Its third annual accounting survey called for a new approach to the year-end accounting for pension processes to streamline operations.
In the report, XPS estimated that the accounting gap, which is the difference between the pension obligations reported in companies’ accounts and the long-term funding strategies that drive cash demands, could be over £500bn across all UK companies.
This is double the gap estimated in the firm’s 2019 accounting survey.
It noted that market volatility driven by Covid-19 had led to improvement in balance sheet positions for many schemes, although their cash funding position has worsened at the same time.
The report added that a widening gap risks pension actions that companies have to take in response to Covid-19 appearing contrary to stakeholders’ understanding of pension costs and risks.
Disclosing narratives was described as key in managing this risk.
To try and plug the gap, XPS recommended that firms work together to create a standardised online tool that sets out common audit data needs and a standard format for submitting data.
Furthermore, it stated that the tool should collate audit guidance on assumptions and emerging issues, such as inflation measure changes.
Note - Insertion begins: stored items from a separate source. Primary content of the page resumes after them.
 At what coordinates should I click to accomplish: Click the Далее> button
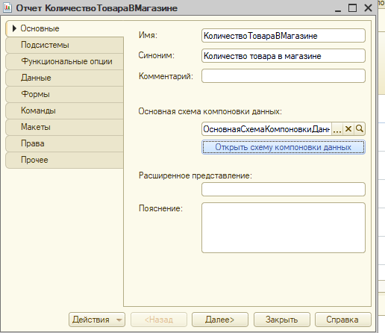(220, 320)
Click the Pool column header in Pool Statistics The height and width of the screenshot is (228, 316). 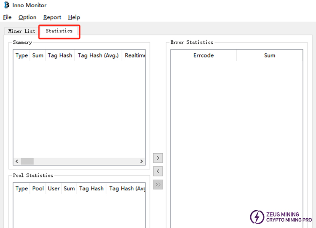tap(38, 188)
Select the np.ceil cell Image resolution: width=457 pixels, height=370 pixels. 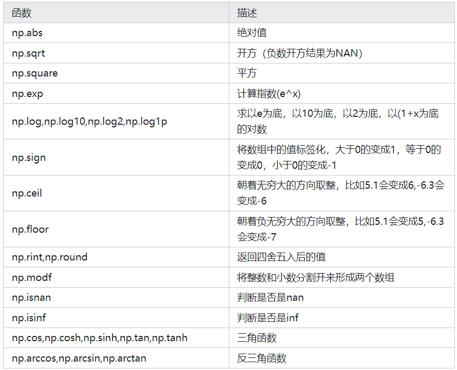pos(27,193)
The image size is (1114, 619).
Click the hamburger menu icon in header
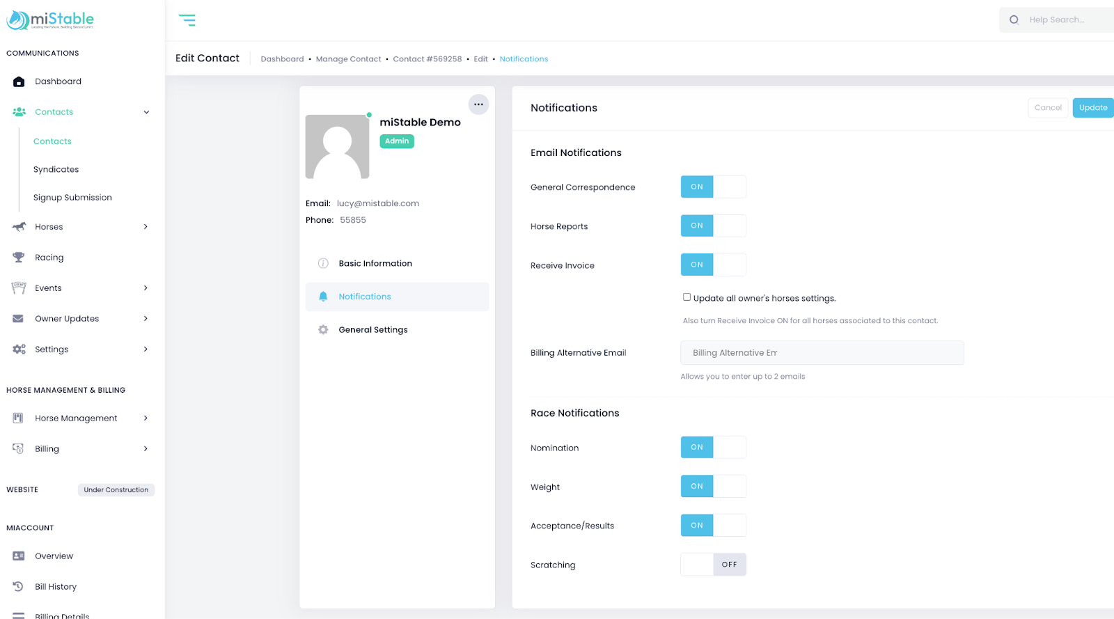pyautogui.click(x=187, y=20)
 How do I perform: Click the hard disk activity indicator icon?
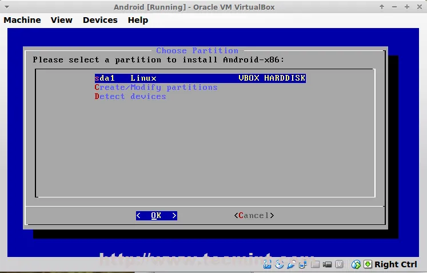click(x=267, y=264)
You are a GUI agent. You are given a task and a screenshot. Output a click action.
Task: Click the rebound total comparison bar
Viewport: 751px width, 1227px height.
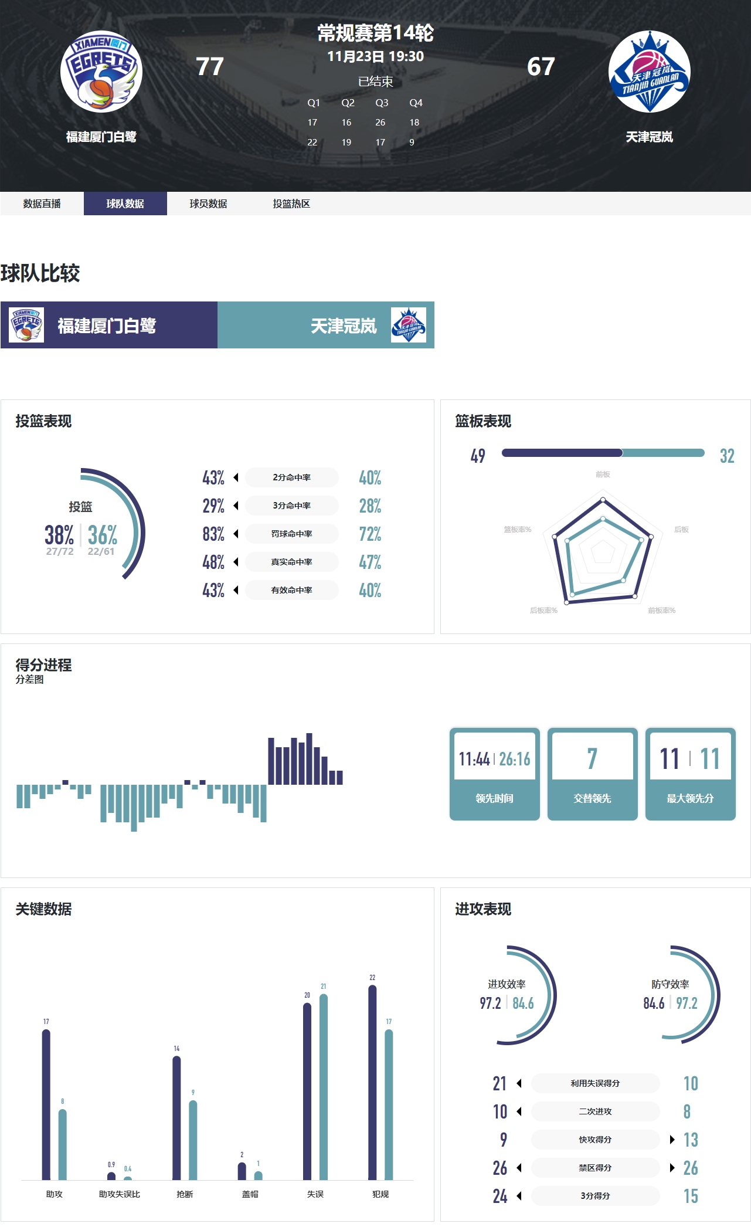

“Through a more joined-up process, we believe that companies can reduce the amount of management time spent on pensions reporting, getting to the right outcome more quickly,” the report stated.
XPS head of accounting for pensions, Simon Reddish, commented: “Too often I see clients frustrated with the steps required to complete their annual reporting for pensions exercise.
“While the increased auditor testing is welcome, and will increase the quality of reporting, lots of this process need not directly involve the client’s senior finance team.
“We believe that the industry should be working closely with auditors to create an agreed, centralised process that puts clients first and meets the FRC’s requirements - this is the real key to a seamless year-end.”
XPS’s report found greater variation in setting longevity assumptions as market and auditor views have continued to evolve.
It added that complexity in this area has continued to increase and could be affected by the Covid-19 crisis in the short to medium term.